• harry potter izleyen insanlar genel olarak umbridge'den daha fazla nefret eder, bunu açıklayan bir şey okumuştum paylaşayım dedim, hayatımızda hep bizimle uğraşan, bizi manipüle etmeye çalışan ve üzerimizde ağır bi baskı kuran otoriter insanlar olmuştur bunlar genellikle okulda veya ailemizde karşımıza çıkar ama bebek yaşımızda ailemizi öldüren ve bizi de öldürmek için ömrümüz boyunca peşimizden gelen seri katillere pek fazla rastlayamayız, bu yüzden umbridge'den daha çok nefret ediyoruz, harry ve diğer öğrenciler ile olan ilişkisini kendimizle daha çok bağdaştırıyoruz. gerçi benim nefretlik oyum voldemort'dan yana, severus için.
  • oyumu voldemort'tan yana kullandigim arguman. ben katilmiyorum cunku suanki siyasi kaosa bile baktigin zaman yan karakterlerin hic biri hatirlanmayacak ileride basta kim varsa fatura hep ona kesilmis olacak. umbridge'i kotu yapan sey guc sarhoslugu yasamasi ve maskesinin arkasina saklanmasi muhtemelen o yuzden insanlar yasadiklari hayatta olaylarla baglanti kurdugu icin nefret boyutu biraz daha fazla ama voldermort'un oldugu her yerde sadece silik bir karakter. bence burada tartisilmasi gereken umbridge vs bellatrix konusu.
  • karanlık lord'a hakarettir. ulu önderimiz vefat etmeseydi bu karşılaştırmanın en hafif cezası 2 saatlik bir cruciatus seansından sonra kedavra yemekti.
  • en nefret edilen kişi olma konusunda dolores umbridge'in kazanacağı versustur.

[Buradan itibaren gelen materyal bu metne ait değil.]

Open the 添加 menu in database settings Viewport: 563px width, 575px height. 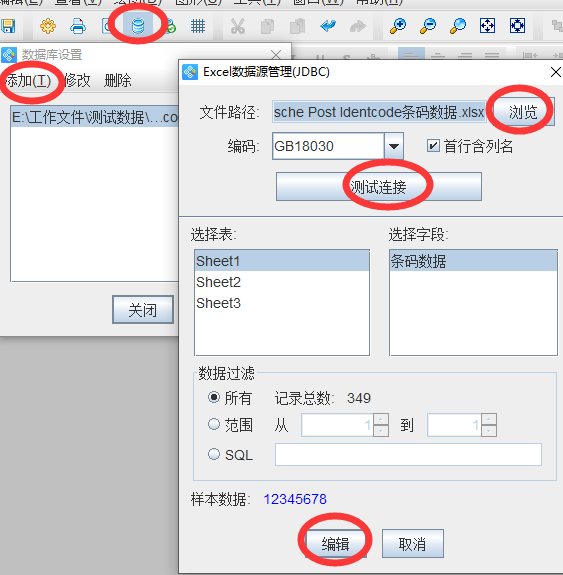pyautogui.click(x=29, y=80)
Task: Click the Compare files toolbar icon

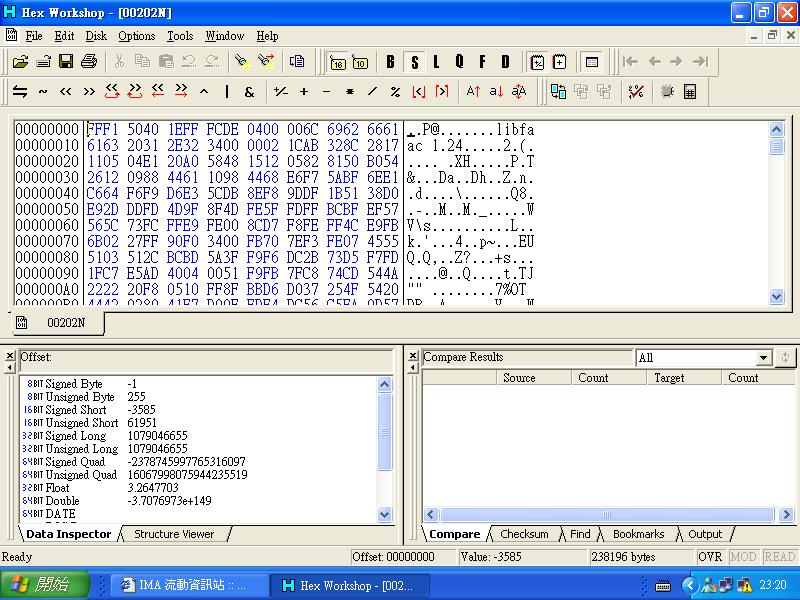Action: 558,92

    kendisi, harry potter evreninin en nefret edilen karakteridir. bu büyük bir başarı. lord voldemort gibi "saf kötülükten" yapılmış bir karakter varken serinin en nefret edileni olmak o kadar küçümsenecek bir şey değil.

    nasıl oluyor da voldemort'u geride bırakıyor diyeceksiniz. voldemort, hayatlarımızda görebileceğimiz bir karakter değil. onda iyi olan hiçbir şey yok. ona istediğini vermezseniz sizi öldüreceğini bilirsiniz. verdiğiniz takdirde de sizi öldürebileceğini bilirsiniz. eşref saatinde değildir, canı birini öldürmek istemiştir ve o anda da karşısında sizi bulmuştur. allah rahmet eylesin, ne diyebiliriz ki?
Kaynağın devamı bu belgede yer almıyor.